DAARRE Model Analysis of an IRAP Presenting Shape and Color Stimuli. Note. Circled response options indicate response deemed correct within history-consistent blocks of trials

The important point at this stage is that research with the IRAP, particularly in the context of the DAARRE model, has highlighted that coherence among the functional properties of the stimuli appears to interact with their relational (Crel) properties in determining the patterns of responding observed on the IRAP (but see note 1 for a conceptual caveat). In noting this change in focus (i.e., function-to-relation), we are not suggesting that the original focus on relation-to-function was wrong, but simply that it needed to be supplemented with a clear recognition of the role of function-to-relation. The focus of the DAARRE model on the relative coherence among the Cfunc and Crel properties of the stimuli within an IRAP thus extends the analysis of the interaction between the relational and functional properties of stimuli. In conceptual terms, this new focus in the context of the DAARRE model seems to require a shift in emphasis within RFT itself, to which we now turn.

Embracing a Field-Theoretic Approach within RFT

It is paradoxical that the shift in emphasis outlined above encourages a return to the earliest days of RFT when it was more focused on the analysis of complex relational networks involved in rule-governed behavior (see Hayes & Hayes, 1989), rather than as a theory of equivalence relations and the analysis of individual frames (see Hayes, 1991). Indeed, the original RFT formulation had a relatively strong field-like (Kantorian) influence, provided by L. J. Hayes (see Hayes et al., 2001, p. viii). What we will are suggesting in the current article is that the future of RFT appears to involve going back to its conceptual roots (see Barnes-Holmes et al., 2020, 2021, for related calls to a more field-based emphasis). That is to say that, at least for the current authors, the original Kantorian essence initially evident in RFT has reemerged in conceptualizing increasingly complex relational networks as involving a field of behavioral (verbal) interactants. By this we meant that, in our view, the individual elements within any given relational network do not exist independently of each other; rather they are actualized by their participation in a field of interactants. In Fig. 1, for example, the “+” orienting function for the label stimulus “Color” is defined, in part, relative to the “-” orienting function for the label stimulus “Shape.” The field of interactants that are actualized in the analysis of a specific IRAP performance thus provide the definition of a psychological event and the psychological event is the field—they are one and the same.

In calling for more field-based conceptual analyses in RFT, it may be useful to consider the DAARRE model in the context of Kantor’s formula for the psychological event. Let us begin by considering Kantor’s work in this area. According to Kantor (1958, p. 14), a psychological event is expressed via a formula that has been articulated recently in a text devoted to interbehaviorism by Hayes and Fryling (2023; see also Hayes & Fryling, 2018). In particular, the formula, PE = C (k, sf, rf, st, md, hi), is explained as follows:

  • PE = The Psychological Event—This is another way of referring to the interbehavioral field or the “behavior segment.” The terms are used somewhat synonymously. This is a unit event of the subject matter of the science of psychology from an interbehavioral perspective.

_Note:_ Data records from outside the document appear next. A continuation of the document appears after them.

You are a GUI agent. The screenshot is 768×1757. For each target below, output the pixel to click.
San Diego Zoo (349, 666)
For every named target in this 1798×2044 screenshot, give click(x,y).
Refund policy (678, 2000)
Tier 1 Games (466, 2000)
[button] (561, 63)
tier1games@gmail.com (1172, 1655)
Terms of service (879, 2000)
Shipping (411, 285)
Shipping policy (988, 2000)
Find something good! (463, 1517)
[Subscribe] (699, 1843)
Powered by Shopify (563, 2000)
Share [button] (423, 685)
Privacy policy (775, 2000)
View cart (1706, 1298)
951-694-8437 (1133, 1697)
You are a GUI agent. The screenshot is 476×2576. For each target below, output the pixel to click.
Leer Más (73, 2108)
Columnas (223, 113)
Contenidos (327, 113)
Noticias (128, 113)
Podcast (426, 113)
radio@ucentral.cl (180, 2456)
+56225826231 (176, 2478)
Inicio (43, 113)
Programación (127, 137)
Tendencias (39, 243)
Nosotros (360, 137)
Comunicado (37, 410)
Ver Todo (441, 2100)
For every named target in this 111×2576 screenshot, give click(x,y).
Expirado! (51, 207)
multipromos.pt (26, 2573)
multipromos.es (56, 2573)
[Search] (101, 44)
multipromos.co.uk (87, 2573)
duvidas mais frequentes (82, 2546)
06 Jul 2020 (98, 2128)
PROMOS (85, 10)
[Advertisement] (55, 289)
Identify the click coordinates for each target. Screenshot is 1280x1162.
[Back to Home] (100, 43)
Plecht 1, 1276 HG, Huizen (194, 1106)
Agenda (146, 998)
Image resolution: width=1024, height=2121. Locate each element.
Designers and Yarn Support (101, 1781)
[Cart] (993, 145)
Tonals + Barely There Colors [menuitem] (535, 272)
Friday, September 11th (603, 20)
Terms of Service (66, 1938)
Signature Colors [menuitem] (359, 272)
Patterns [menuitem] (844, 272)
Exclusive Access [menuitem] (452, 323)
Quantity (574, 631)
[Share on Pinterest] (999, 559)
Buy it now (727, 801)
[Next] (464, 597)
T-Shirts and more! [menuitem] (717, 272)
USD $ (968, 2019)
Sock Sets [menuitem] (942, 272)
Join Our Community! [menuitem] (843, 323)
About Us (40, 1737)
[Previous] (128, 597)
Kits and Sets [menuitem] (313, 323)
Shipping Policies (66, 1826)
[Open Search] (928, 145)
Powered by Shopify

  • C = Indicates that the entire field of factors is one integrated whole.

  • k = Specifies that no one psychological event can be identical to another event—as each is composed of a unique set and organization of factors.

  • sf and rf = Stimulus function and response function. Important in this regard is that stimulus functions are distinguished from stimulus objects, and response functions are distinguished from responding organisms.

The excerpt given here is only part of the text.